[Python-Dev] PEP 525, third round, better finalization

Sat Sep 3 11:42:41 EDT 2016

On 2 September 2016 at 19:13, Nathaniel Smith <njs at pobox.com> wrote:
> This works OK on CPython because the reference-counting gc will call
> handle.__del__() at the end of the scope (so on CPython it's at level
> 2), but it famously causes huge problems when porting to PyPy with
> it's much faster and more sophisticated gc that only runs when
> triggered by memory pressure. (Or for "PyPy" you can substitute
> "Jython", "IronPython", whatever.) Technically this code doesn't
> actually "leak" file descriptors on PyPy, because handle.__del__()
> will get called *eventually* (this code is at level 1, not level 0),
> but by the time "eventually" arrives your server process has probably
> run out of file descriptors and crashed. Level 1 isn't good enough. So
> now we have all learned to instead write
>
>  # good modern Python style:
>  def get_file_contents(path):
>       with open(path) as handle:
>           return handle.read()

This only works if the file fits in memory - otherwise you just have
to accept the fact that you need to leave the file handle open until
you're "done with the iterator", which means deferring the resource
management to the caller.

> and we have fancy tools like the ResourceWarning machinery to help us
> catch these bugs.
>
> Here's the analogous example for async generators. This is a useful,
> realistic async generator, that lets us incrementally read from a TCP
> connection that streams newline-separated JSON documents:
>
>   async def read_json_lines_from_server(host, port):
>       async for line in asyncio.open_connection(host, port)[0]:
>           yield json.loads(line)
>
> You would expect to use this like:
>
>   async for data in read_json_lines_from_server(host, port):
>       ...

The actual synchronous equivalent to this would look more like:

    def read_data_from_file(path):
        with open(path) as f:
            for line in f:
                yield f

(Assume we're doing something interesting to each line, rather than
reproducing normal file iteration behaviour)

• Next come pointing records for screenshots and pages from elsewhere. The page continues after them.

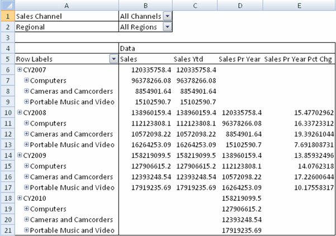
Task: Select column E header
Action: click(x=299, y=5)
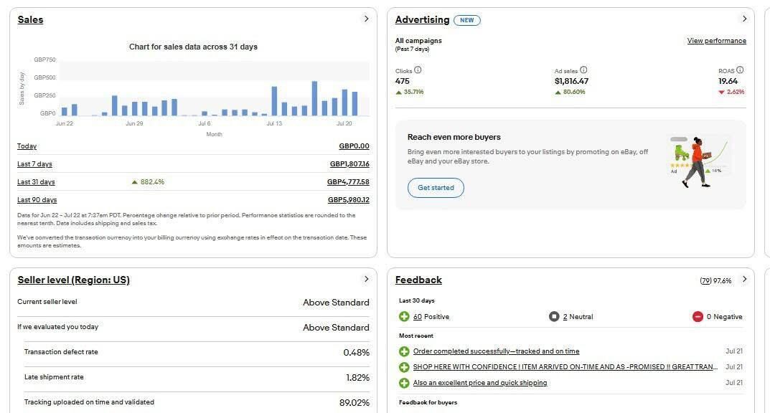Click the red Negative feedback minus icon
The height and width of the screenshot is (413, 770).
698,316
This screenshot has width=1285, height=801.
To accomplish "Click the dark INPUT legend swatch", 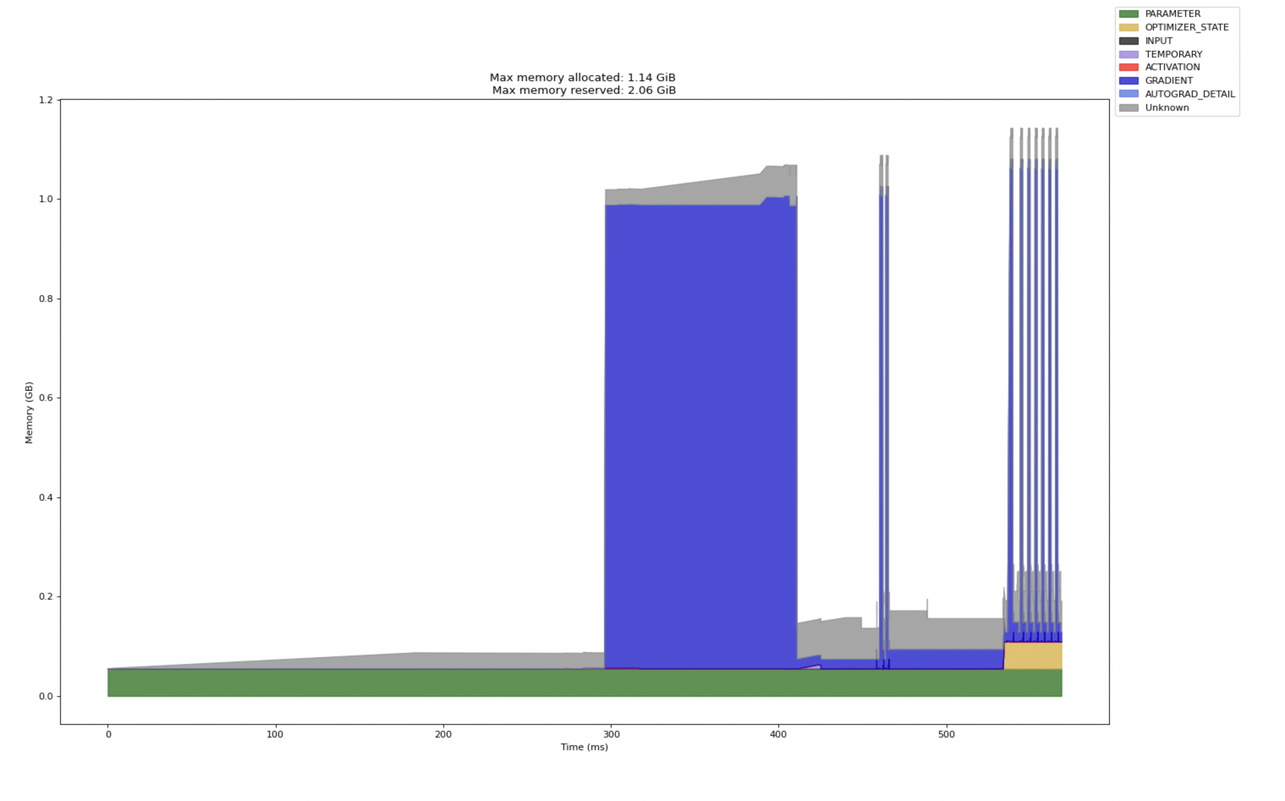I will (1129, 41).
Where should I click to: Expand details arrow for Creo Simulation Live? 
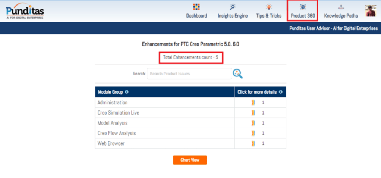(254, 113)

And that has the same problem as your asynchronous example: the caller
needs to worry about resource management on the generator and do:

    with closing(read_data_from_file(path)) as itr:
        for line in itr:
            ...

Which means the problem causing your concern doesn't arise from the
generator being asynchronous - it comes from the fact the generator
actually *needs* to hold the FD open in order to work as intended (if
it didn't, then the code wouldn't need to be asynchronous).

> BUT, with the current PEP 525 proposal, trying to use this generator
> in this way is exactly analogous to the open(path).read() case: on
> CPython it will work fine -- the generator object will leave scope at
> the end of the 'async for' loop, cleanup methods will be called, etc.
> But on PyPy, the weakref callback will not be triggered until some
> arbitrary time later, you will "leak" file descriptors, and your
> server will crash.

That suggests the PyPy GC should probably be tracking pressure on more
resources than just memory when deciding whether or not to trigger a
GC run.

> For correct operation, you have to replace the
> simple 'async for' loop with this lovely construct:
>
>   async with aclosing(read_json_lines_from_server(host, port)) as ait:
>       async for data in ait:
>           ...
>
> Of course, you only have to do this on loops whose iterator might
> potentially hold resources like file descriptors, either currently or
> in the future. So... uh... basically that's all loops, I guess? If you
> want to be a good defensive programmer?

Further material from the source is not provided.